Pourquoi mes yeux se tourneraient-ils vers ces temps obscurs d’un passé où n’avait point encore éclaté le chant des bardes, semblable au réveil subit des vents ? Les années d’un passé moins reculé sont marquées d’illustres actions. Comme le nautonnier regarde pendant la nuit l’étoile de Ton-thena, ainsi levons les yeux sur Trenmor, le père des rois ! »

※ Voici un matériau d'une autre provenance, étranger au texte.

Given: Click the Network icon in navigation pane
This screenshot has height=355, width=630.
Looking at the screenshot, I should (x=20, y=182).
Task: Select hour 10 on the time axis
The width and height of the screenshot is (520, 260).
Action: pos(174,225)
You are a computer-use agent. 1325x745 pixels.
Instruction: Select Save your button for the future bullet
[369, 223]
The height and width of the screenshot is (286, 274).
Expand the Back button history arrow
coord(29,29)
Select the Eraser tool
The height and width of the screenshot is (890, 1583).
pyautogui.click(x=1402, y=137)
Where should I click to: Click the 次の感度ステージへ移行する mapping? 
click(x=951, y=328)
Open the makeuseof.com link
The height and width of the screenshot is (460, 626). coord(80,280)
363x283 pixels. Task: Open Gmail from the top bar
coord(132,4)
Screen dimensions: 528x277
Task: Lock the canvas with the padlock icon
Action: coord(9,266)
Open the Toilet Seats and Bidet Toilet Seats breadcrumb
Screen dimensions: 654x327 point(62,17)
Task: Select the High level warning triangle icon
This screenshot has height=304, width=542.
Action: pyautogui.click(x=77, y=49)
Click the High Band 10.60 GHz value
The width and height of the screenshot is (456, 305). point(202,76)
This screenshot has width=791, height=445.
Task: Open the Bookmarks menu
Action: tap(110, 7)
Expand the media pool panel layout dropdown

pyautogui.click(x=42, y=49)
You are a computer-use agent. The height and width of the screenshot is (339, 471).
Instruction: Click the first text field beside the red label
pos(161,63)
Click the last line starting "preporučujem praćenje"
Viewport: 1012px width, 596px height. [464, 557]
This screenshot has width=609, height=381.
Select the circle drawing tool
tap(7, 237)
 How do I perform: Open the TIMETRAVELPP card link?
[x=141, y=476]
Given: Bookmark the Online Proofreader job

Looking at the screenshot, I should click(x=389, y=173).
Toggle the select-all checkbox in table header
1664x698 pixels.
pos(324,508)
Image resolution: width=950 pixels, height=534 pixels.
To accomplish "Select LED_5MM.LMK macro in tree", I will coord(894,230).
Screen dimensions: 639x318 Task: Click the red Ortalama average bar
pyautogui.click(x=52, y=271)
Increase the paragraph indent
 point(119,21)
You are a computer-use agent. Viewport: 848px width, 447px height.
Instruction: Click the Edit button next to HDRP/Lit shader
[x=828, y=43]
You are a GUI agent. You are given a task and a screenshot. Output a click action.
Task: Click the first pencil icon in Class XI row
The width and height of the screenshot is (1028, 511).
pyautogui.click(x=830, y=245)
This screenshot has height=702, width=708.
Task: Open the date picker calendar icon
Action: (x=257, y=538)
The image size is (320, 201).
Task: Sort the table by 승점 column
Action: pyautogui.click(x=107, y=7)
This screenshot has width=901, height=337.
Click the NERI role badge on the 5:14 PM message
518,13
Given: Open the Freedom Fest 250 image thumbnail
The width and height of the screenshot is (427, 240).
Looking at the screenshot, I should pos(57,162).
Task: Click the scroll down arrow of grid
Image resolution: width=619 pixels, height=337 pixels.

Carmal avait versé ses nombreuses tribus sur la plaine retentissante de Caracha. Ils ressemblaient à une chaîne de vagues sombres, et leurs bardes en cheveux blancs, tels qu’une mouvante écume, s’avançaient devant eux : le feu de leurs regards allumait autour d’eux l’ardeur des combats. Ces habitants des rochers n’étaient pas seuls ; avec eux se trouvait un enfant de Loda, une voix de leur terre brumeuse, pour évoquer d’en haut les fantômes des morts. Il demeurait sur une montagne de Lochlin, au milieu d’une forêt dépouillée de ses feuilles. Près de là, rugissait un torrent, et cinq pierres dressaient leurs têtes. Souvent il élevait sa voix sur les vents, quand leurs ailes nocturnes étaient enflammées par les météores et que la lune au noir vêtement descendait derrière la colline. Il était entendu des fantômes ! Ils venaient à sa voix avec le bruit des ailes de l’aigle, et sur les champs de bataille, ils changeaient le sort des combats, en présence des rois des hommes.

  1. Ce passage fait allusion à une coutume usitée chez les anciens rois d’Écosse : ils s’éloignaient de leur armée la nuit qui précédait le combat. L’histoire qu’Ossian raconte dans le paragraphe suivant a trait à la chute des Druides.